Regionally, the regulatory limits for Mn in Jiangxi and Anhui were lower than the leaching concentration limits specified in GB 30760 at approximately 0.8–0.9 times the standard limit. The limits for the remaining provinces exceeded the standard by 1.1 to 4 times. In contrast, the As limits in Qinghai and Tibet were higher than GB 30760 at 2.7 and 1.5 times the standard, respectively, while the limits for other provinces were lower by 0.52–0.89 times. The As limits for all 11 provinces along the Yangtze River were 0.10–0.53 times lower than the Class I solid waste limits, while the Mn limits were 0.49–2.0 times lower. These results suggest that adopting the heavy metal leaching concentration limits in GB 30760 as regulatory limits is more effective than Class I solid waste limits in controlling the environmental risks associated with utilizing titanium gypsum in road construction.

The observed regional variations highlight the limitations of a uniform national standard. GB 30760 was developed based on generalized assumptions without fully considering local hydrological, geochemical, or climatic conditions [33]. For example, although Qinghai and Tibet have higher As limits than GB 30760, their low rainfall and arid climate reduce metal leaching, lowering actual environmental risk. In contrast, wetter regions like Jiangxi and Anhui require stricter controls due to enhanced leaching potential. This suggests that future revisions of GB 30760 should consider regionally differentiated thresholds—particularly for contaminants like As with high toxicity and variable environmental behavior [40,42]. Incorporating site-specific factors into regulatory frameworks can improve both scientific accuracy and practical applicability, supporting the safe and sustainable reuse of industrial byproducts such as titanium gypsum in civil engineering applications.

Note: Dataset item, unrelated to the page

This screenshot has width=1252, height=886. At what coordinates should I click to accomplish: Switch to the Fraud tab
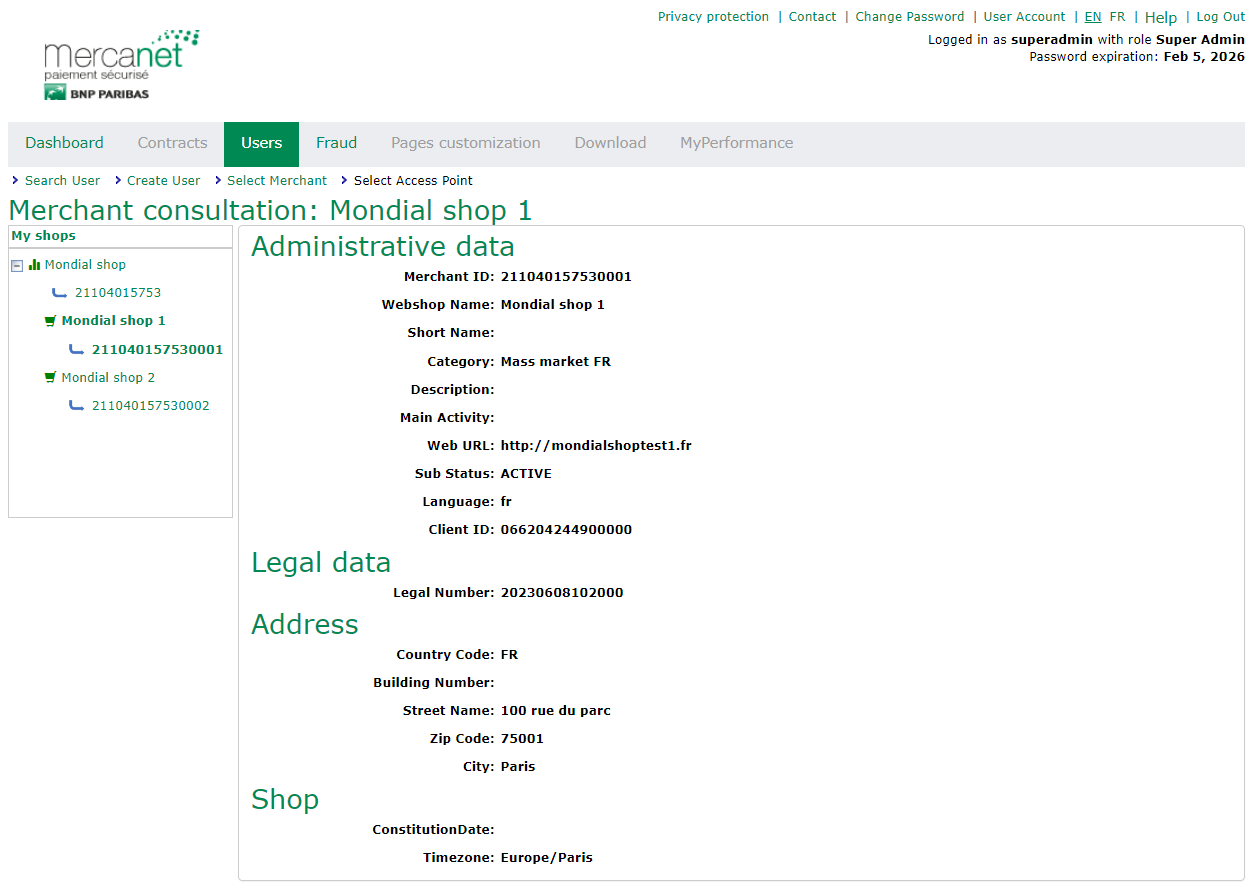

However, this study has several limitations. First, it relies on laboratory simulations to estimate contaminant release and migration, which may not fully capture real-world environmental complexity. Key factors such as microbial activity, redox changes, and seasonal variations were not fully considered. Second, there is limited research on the long-term environmental impacts of titanium gypsum in road construction, mainly due to a lack of monitoring data. The long-term accumulation and potential effects of contaminants like manganese on human health and ecosystems remain poorly understood. Addressing these gaps is essential for improving risk assessment and management strategies.

4. Conclusions

This study demonstrated that the traditional HJ/T 299-2007 leaching method underestimates the heavy metal leaching rates from titanium gypsum, potentially leading to an underestimation of environmental risks. Specifically, while Pb, Ni, As, Cd, and Zn leach from titanium gypsum road materials to varying extents, Mn presents a significant exceedance risk, with an 11% probability of surpassing regulatory limits and a maximum exceedance factor of 1.8. Significant regional variations in regulatory thresholds for titanium gypsum pollutants were observed among 11 provinces along the Yangtze River, with the highest threshold (Qinghai) being nearly five times greater than the lowest (Jiangxi). These findings highlight the inadequacies of current assessment methods and emphasize the need for enhanced national standards. Future research should focus on frameworks that integrate local climatic and soil conditions to enable targeted risk mitigation measures, as well as explore the application of green additives or natural binding materials in titanium gypsum to reduce heavy metal leaching risks and improve its long-term stability, thereby promoting the concept of a circular economy in road engineering. In addition, long-term monitoring mechanisms, life cycle assessments, and spatial risk modeling are crucial for the safe and sustainable utilization of titanium gypsum and will provide strong support for policy formulation and scientific decision-making.